Nir Arieli‘s “Flocks” captures the Nederlands Dans Theater, Batsheva Dance Company, Ailey II and other top contemporary companies in unexpected, evocative images. Throughout the series, dancers are at rest, bodies piled and entwined in formations unique to each ensemble.
“The dance company is a social sphere in which the dancers live, love and work,” Arieli says. “This body of work is my search for what remains in the dancers’ bodies when the dance stops. When movement is drained from the body and the performative purpose is removed, only the possibility of movement that lies beneath the surface remains.”
Featured in the exhibition are Nederlands Dans Theater II, Batsheva Dance Company, Cedar Lake Contemporary Ballet, Shen Wei Dance Arts, Les Ballets Jazz de Montreal, Ballet Hispanico, Pontus Lidberg Dance, Ailey II (Alvin Ailey American Dance Theater) and the all-male Les Ballets Trockadero de Monte Carlo. The Martha Graham Dance Company and MADBOOTS DANCE were also photographed for the series.

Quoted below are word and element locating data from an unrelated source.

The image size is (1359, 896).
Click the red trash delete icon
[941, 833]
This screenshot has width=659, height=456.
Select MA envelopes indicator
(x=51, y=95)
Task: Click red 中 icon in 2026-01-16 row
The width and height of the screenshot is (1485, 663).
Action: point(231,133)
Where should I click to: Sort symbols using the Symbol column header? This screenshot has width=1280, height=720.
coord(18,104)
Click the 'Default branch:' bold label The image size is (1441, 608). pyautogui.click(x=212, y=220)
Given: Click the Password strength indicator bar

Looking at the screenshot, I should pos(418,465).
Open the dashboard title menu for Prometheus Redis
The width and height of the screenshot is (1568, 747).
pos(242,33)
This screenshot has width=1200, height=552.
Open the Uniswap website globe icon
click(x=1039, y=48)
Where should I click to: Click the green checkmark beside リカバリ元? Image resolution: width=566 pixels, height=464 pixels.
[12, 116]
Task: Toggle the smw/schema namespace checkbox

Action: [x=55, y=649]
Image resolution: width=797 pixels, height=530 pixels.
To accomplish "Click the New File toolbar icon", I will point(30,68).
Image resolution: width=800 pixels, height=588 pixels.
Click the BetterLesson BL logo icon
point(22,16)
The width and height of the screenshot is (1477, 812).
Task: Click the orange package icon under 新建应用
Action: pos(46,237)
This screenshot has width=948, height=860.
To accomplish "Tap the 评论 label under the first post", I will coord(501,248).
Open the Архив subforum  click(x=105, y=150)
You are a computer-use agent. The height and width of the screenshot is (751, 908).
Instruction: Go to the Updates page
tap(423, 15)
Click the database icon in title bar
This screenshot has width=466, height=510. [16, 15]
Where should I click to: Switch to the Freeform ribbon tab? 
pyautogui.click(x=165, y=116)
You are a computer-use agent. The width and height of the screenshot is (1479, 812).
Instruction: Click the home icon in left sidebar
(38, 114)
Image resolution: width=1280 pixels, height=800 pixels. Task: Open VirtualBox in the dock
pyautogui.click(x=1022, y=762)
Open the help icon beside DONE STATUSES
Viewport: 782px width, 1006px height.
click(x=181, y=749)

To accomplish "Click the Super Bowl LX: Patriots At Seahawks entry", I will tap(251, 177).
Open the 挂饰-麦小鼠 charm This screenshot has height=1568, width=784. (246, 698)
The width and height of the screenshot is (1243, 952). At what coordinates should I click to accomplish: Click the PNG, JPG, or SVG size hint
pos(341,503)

“Despite the companies’ great differences in culture, heritage and sensibility the resulting photographs all had a shared quality, revealing something fundamental about how dancers physically communicate,” Arieli says. “Relying mostly on nonverbal language, the dancers formed intricate living sculptures. As they worked together, the minute dialogues between them enabled a larger visual narrative. The intertwining of bodies carries an undercurrent of sex and death, reflecting and amplifying the complexity of human relationships.”